Harvey craned over the top of the canvas and peered into the painting. “Oh,” he said, his voice suddenly small. “I see.”
“Can’t you do it?”
Harvey looked back up at Olive. When he spoke again, it was in that same small voice. “There is a difference between
can
and
should
.”
Olive was surprised. If there was anyone who
didn’t
know the difference between
can
and
should,
it was Harvey. Last month, he had hidden in the branches of a tree near the sidewalk and bombarded everyone who passed by with pinecones while making cannonblasting sounds. A few weeks later, he had shorted out the wiring in the library chandelier by practicing Robin Hood–style leaps onto the furniture.
“What will happen if we do go in?” Olive asked.
Harvey appeared to think for a moment. It was hard to tell, because he stopped to think so rarely. “Well,” he said at last, “that depends on you, really. The only thing that’s certain is that
something
will happen.”
Olive looked at the painting, at the thick, open book, at the pair of hands lying on it like two giant, pallid spiders. And she wanted it. She had never wanted anything—not a snow day, not a unicorn, not
anything
—so much in her entire life. She wasn’t going to think about anything else or do anything else or go anywhere else until she had that book in her hands. She wasn’t sure that she
could
go anywhere else. The pulling had gotten so strong, it was hard for her to move even her eyes away.
“Let’s get it,” she whispered.
Harvey nodded. It was a funny nod—resigned, and a little bit sad. But Olive wasn’t paying him much attention.
“We need a plan, though,” she rushed on. “I think I have an idea.”
Olive didn’t tell Harvey this, but it really wasn’t
her
idea. The idea dropped into her mind fully formed, like a present—just like the image of the book itself when she woke up from her scrambled dreams. Dragging herself away from the painting, Olive hurried across the room to a pile of boxes stacked in one corner. There was something in those boxes that she was meant to find.
Setting the candle carefully on the floor, Olive flipped open their lids, tossing out stacks of ancient bedsheets, old newspapers, empty picture frames. Finally, in one moldy box, she uncovered an aging scrapbook, its pages crumbling and delicate, its covers held together by a frayed cord. Ordinarily, Olive would have liked to look through the scrapbook, studying the yellowed newspaper articles and old snapshots and pictures from antique fashion magazines, but she was in too much of a hurry to care about any of that just now. She turned it over, mentally measuring its size and shape, and skidded back across the floor to the easel.

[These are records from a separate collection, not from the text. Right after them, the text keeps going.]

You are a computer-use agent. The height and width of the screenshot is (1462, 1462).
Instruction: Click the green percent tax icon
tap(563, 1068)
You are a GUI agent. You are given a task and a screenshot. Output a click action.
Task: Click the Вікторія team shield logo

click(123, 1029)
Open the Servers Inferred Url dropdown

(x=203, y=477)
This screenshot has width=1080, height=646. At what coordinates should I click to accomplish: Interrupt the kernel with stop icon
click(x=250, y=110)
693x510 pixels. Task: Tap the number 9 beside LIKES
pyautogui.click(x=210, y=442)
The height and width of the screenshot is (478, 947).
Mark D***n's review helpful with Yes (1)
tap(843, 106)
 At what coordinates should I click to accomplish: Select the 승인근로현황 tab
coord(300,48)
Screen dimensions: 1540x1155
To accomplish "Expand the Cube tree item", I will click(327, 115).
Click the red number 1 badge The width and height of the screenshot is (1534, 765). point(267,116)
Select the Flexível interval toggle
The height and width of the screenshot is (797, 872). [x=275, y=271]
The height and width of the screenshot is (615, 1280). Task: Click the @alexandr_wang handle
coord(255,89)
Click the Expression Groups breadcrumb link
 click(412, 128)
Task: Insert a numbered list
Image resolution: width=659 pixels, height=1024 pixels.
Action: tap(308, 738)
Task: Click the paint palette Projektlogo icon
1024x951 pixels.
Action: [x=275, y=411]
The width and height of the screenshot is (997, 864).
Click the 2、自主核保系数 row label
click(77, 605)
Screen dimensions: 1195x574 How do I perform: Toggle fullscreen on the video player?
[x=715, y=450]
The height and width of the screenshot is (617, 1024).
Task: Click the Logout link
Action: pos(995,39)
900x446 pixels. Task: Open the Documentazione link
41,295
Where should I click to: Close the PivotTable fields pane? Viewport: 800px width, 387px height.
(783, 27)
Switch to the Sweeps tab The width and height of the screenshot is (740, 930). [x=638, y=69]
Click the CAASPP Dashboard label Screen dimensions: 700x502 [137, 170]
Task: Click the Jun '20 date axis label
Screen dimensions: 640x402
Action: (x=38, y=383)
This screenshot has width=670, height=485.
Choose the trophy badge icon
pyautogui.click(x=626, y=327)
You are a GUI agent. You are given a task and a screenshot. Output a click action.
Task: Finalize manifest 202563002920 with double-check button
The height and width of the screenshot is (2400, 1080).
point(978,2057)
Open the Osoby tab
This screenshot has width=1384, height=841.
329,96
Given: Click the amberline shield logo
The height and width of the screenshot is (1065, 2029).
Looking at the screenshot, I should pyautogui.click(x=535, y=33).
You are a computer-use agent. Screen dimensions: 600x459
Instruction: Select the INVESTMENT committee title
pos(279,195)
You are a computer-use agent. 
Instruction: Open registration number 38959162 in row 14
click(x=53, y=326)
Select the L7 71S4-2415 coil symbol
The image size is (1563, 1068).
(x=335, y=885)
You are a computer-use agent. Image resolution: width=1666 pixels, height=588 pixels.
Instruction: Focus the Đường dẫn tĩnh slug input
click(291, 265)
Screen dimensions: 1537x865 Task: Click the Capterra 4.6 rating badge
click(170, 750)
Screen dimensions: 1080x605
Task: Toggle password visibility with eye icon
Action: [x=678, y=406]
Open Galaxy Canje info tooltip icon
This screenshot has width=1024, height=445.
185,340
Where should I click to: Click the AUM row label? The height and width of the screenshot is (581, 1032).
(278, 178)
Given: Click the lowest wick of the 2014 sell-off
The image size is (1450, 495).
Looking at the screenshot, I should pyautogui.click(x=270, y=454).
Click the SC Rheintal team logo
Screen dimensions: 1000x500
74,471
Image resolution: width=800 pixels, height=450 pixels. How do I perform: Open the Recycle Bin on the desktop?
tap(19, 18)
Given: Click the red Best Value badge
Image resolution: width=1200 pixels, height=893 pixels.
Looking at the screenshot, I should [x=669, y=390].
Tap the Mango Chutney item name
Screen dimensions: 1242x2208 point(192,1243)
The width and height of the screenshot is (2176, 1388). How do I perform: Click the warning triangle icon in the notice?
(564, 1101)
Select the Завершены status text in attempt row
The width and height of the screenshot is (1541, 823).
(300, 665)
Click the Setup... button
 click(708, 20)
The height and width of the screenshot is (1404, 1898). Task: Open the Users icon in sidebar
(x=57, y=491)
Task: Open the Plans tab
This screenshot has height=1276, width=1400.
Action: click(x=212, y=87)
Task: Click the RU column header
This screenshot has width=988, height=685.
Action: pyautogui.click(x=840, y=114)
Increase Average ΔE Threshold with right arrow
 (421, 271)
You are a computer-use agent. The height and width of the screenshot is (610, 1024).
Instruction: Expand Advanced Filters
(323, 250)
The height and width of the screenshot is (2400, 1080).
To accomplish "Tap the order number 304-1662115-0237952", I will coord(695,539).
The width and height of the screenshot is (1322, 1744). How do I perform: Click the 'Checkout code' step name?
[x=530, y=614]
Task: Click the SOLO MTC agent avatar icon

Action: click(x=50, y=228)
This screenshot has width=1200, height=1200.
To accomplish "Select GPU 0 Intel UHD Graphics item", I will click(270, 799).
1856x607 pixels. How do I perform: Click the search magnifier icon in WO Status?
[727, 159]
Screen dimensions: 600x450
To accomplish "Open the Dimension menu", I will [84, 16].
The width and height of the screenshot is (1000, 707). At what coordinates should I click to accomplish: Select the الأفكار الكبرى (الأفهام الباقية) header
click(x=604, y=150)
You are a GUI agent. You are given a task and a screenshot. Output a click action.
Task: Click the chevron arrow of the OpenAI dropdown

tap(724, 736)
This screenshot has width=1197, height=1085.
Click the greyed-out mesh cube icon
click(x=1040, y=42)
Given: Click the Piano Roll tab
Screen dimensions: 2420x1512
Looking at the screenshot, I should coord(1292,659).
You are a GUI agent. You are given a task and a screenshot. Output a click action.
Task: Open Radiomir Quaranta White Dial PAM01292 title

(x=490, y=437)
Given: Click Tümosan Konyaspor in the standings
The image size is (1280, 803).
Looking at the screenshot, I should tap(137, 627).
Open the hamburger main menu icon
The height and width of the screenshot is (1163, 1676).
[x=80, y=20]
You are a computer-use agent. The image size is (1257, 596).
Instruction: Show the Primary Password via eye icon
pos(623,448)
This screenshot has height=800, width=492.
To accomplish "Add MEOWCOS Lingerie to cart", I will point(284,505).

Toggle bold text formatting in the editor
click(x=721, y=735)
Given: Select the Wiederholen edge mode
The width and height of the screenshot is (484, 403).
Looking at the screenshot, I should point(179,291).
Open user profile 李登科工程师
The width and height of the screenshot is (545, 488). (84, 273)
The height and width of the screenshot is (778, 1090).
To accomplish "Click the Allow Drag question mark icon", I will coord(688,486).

“I’m ready,” she said. “Let’s go.”
Wordlessly, Harvey extended his tail for Olive to hold. He dropped from the top of the easel into the painting. Immediately, the hands fluttered, rising up from the book, patting searchingly at their nonexistent arms. The sight made Olive shudder. But she kept her grip on Harvey’s tail and clambered into the painting after him. The long-unused bottles of pigment rattled on the easel’s shelf as her feet kicked through.
Inside, she nearly slid over the edge of the long wooden table. The room within the painting was small, almost cramped, even with nothing in it but the table, the book, and the hands. The blue walls were bare and windowless. Olive was sure that this was a room Aldous had created just for this painting, to keep the grimoire as safe as it could be. Back on the book now, the hands gave a slight twitch, like animals sensing a disturbance in the air.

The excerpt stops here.